### [Work item]
In the records below, find each line that holds "Viewport" and return it.

### [Records supplied]

__________

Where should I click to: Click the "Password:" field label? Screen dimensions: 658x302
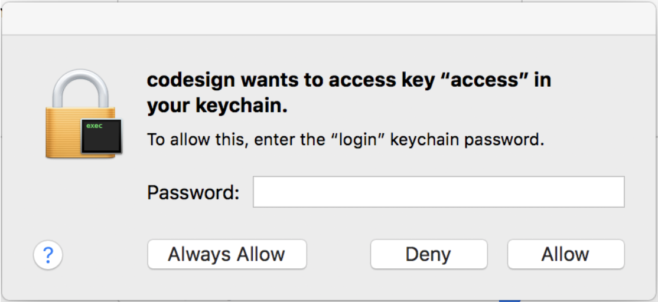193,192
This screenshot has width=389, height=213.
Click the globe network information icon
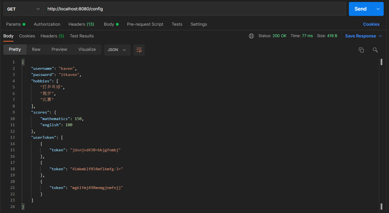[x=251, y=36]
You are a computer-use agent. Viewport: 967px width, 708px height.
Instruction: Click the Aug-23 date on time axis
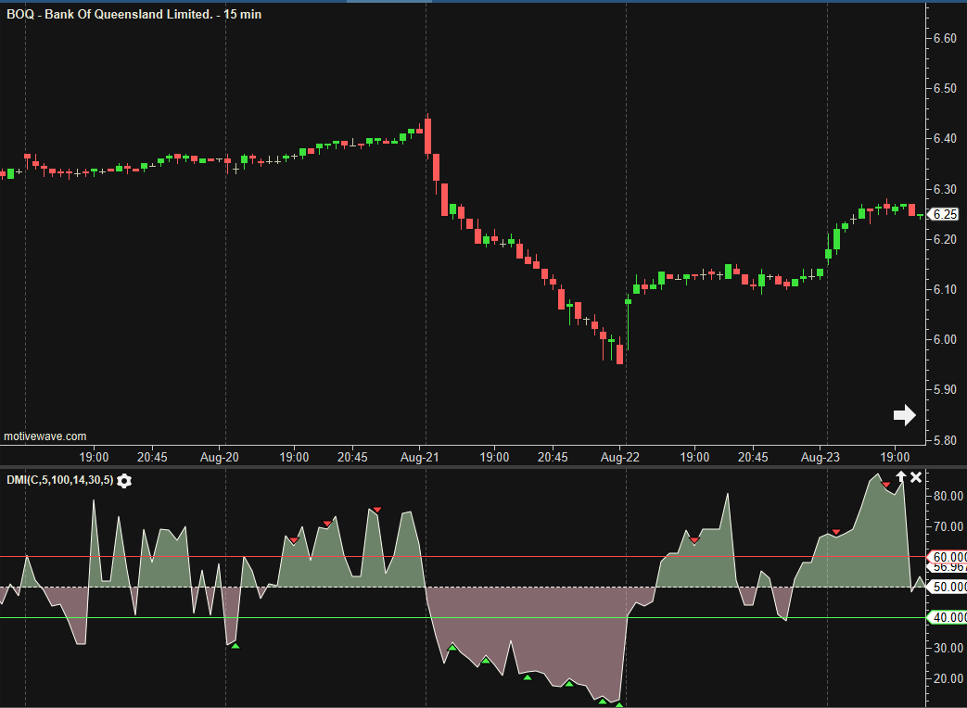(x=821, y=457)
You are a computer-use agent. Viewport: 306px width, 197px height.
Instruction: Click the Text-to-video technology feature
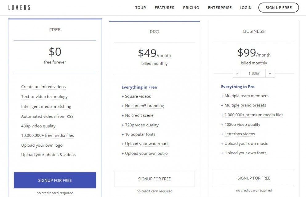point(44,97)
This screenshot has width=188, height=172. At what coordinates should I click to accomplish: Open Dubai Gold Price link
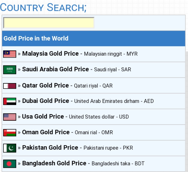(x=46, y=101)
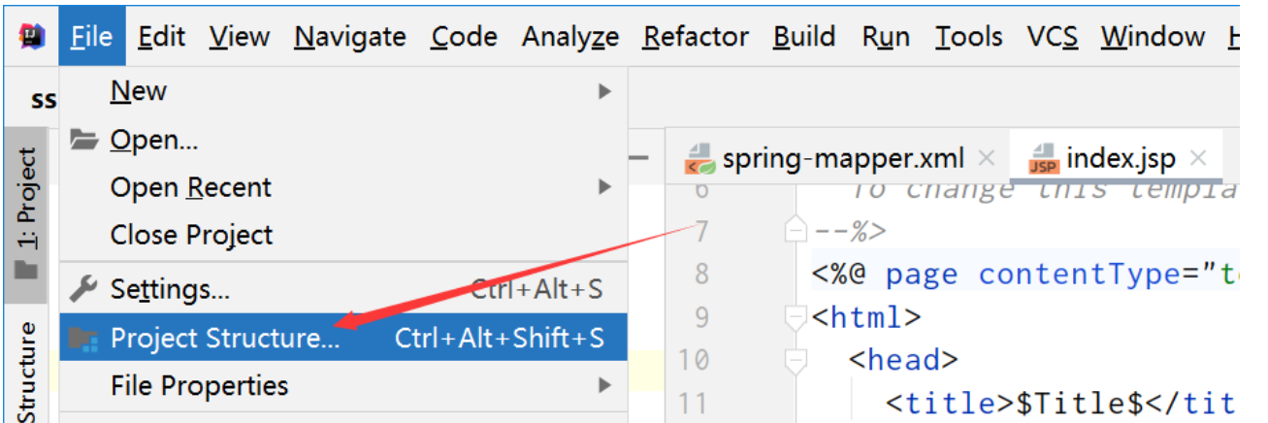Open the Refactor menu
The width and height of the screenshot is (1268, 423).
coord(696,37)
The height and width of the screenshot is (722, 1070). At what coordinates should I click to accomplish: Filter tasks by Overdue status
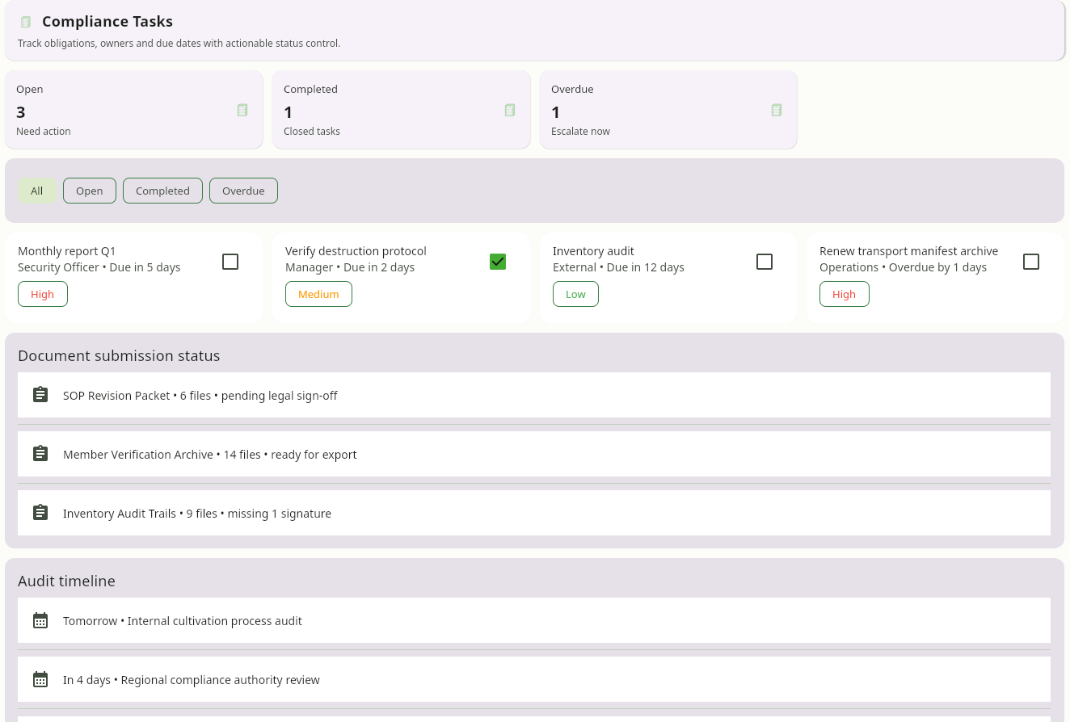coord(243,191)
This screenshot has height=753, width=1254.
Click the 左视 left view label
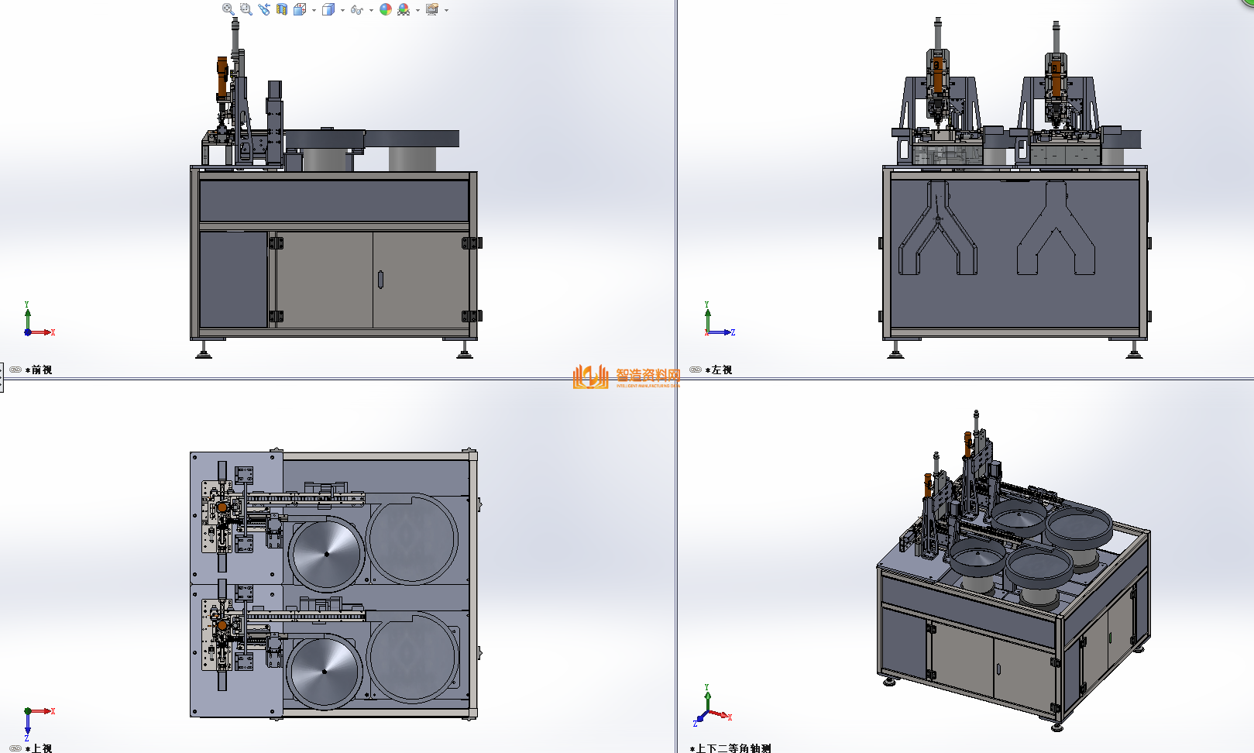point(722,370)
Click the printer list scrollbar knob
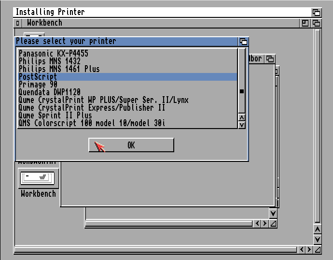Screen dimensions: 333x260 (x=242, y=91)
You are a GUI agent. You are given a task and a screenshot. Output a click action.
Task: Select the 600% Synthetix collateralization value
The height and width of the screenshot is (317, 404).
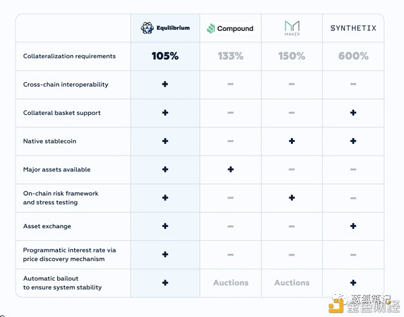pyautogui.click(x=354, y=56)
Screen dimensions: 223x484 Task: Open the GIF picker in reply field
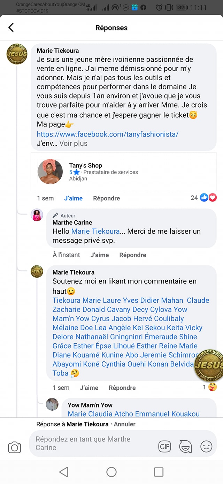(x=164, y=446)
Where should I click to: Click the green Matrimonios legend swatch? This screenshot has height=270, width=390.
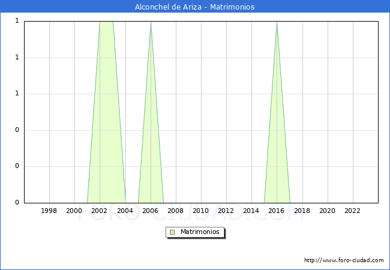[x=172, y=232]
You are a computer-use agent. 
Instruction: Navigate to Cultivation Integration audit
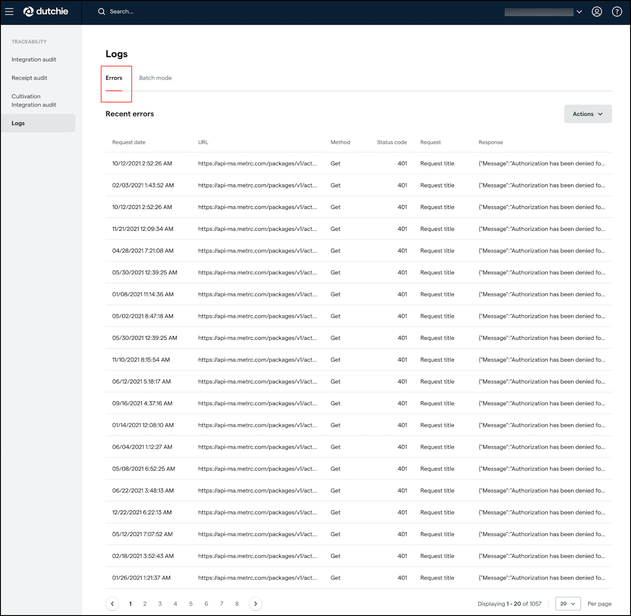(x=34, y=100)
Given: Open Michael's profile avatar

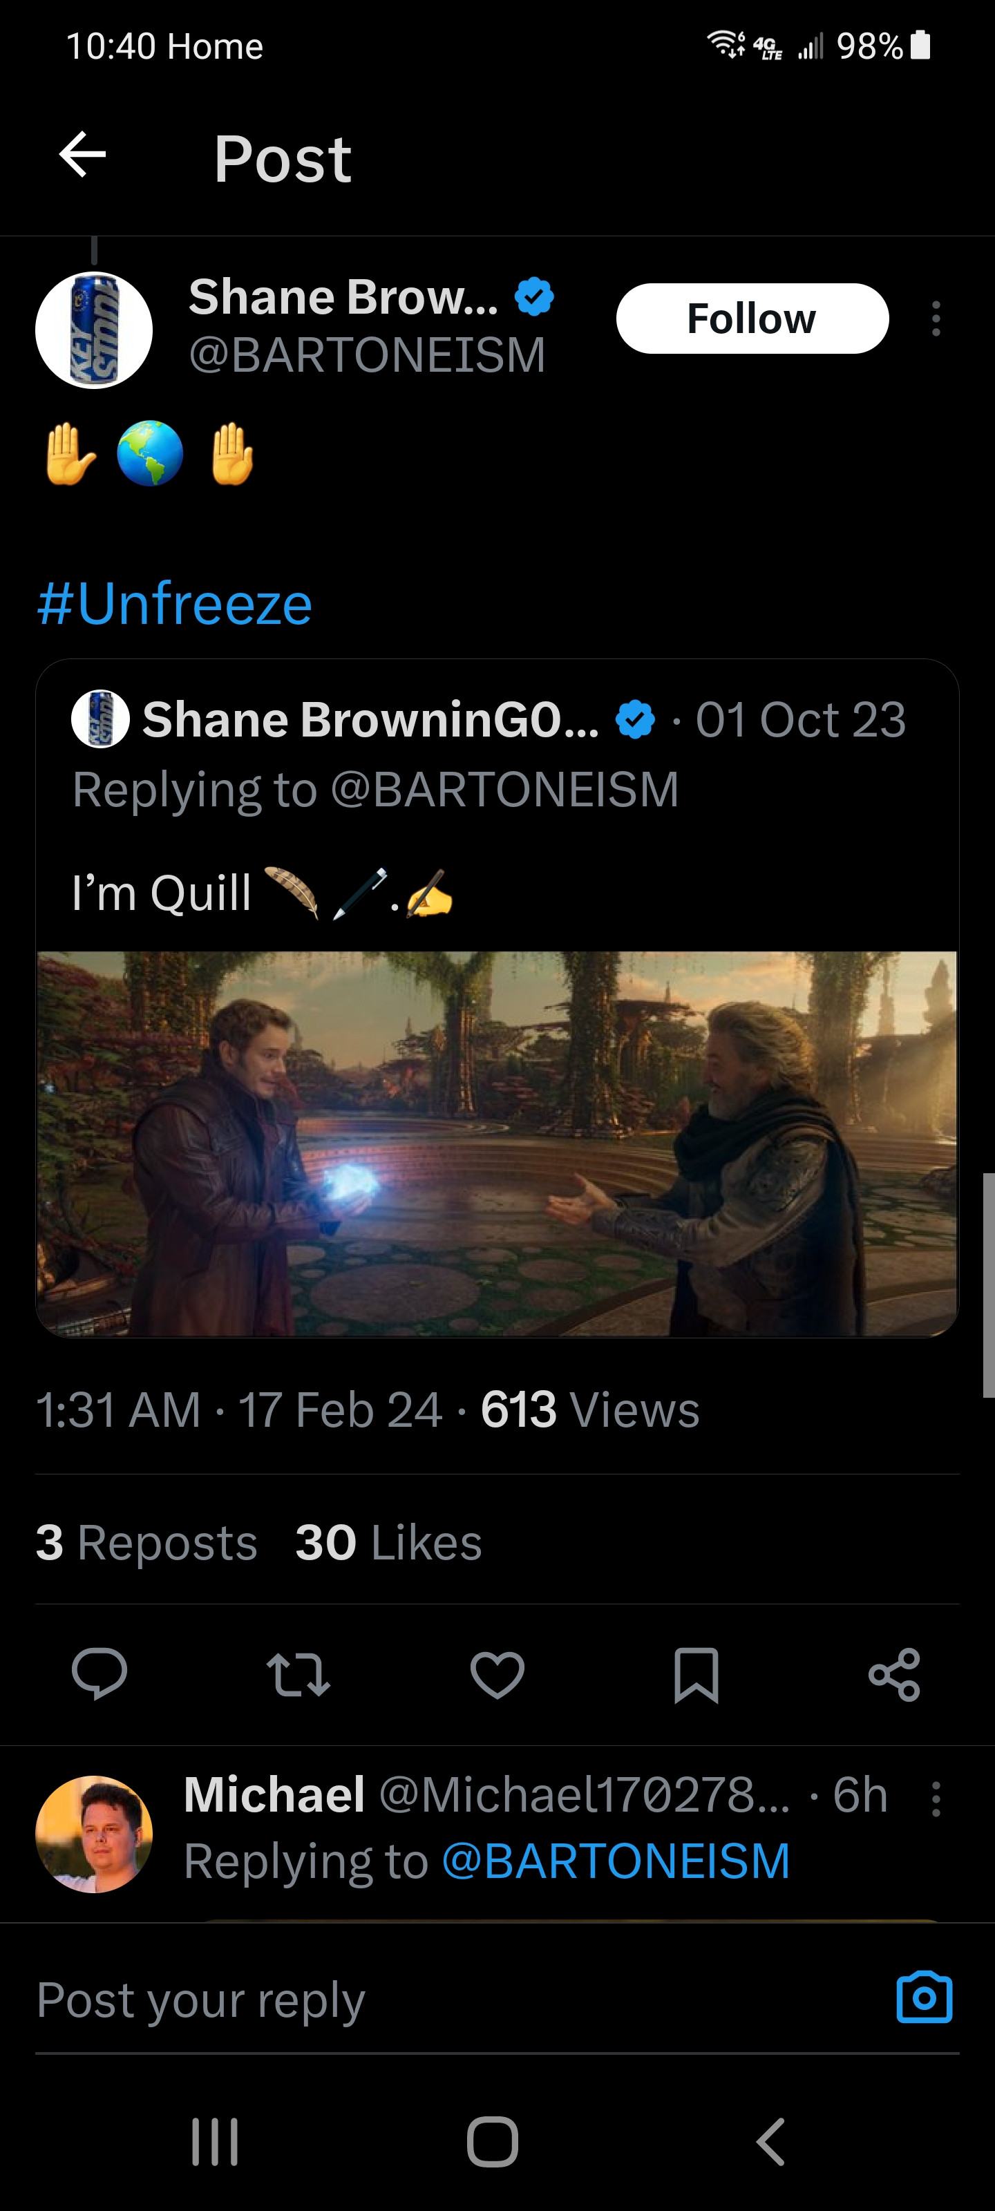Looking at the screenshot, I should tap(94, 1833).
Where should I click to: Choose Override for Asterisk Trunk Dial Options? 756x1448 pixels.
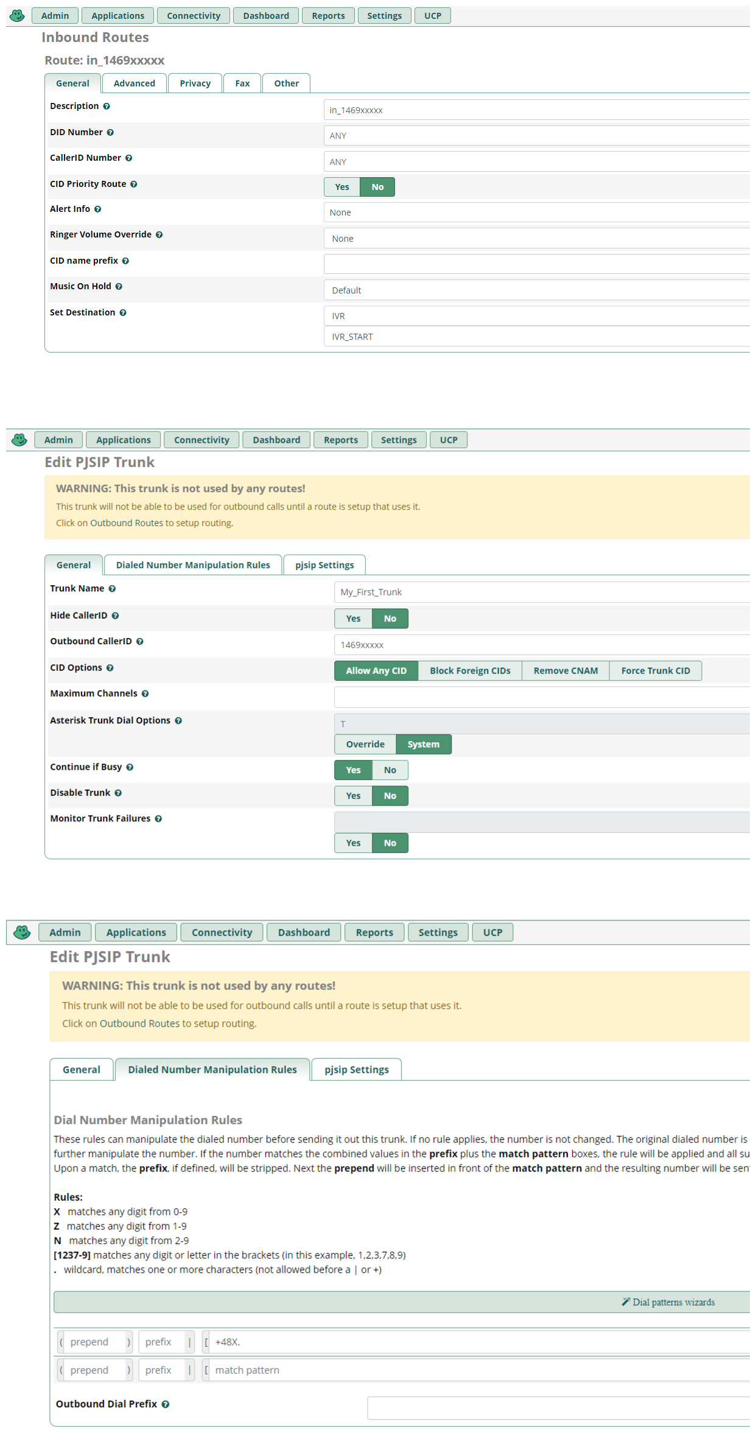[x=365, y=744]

__________

### [Your solution]
You are a computer-use agent. Viewport: 967px width, 708px height.
You are a computer-use agent. Viewport: 306px width, 197px height.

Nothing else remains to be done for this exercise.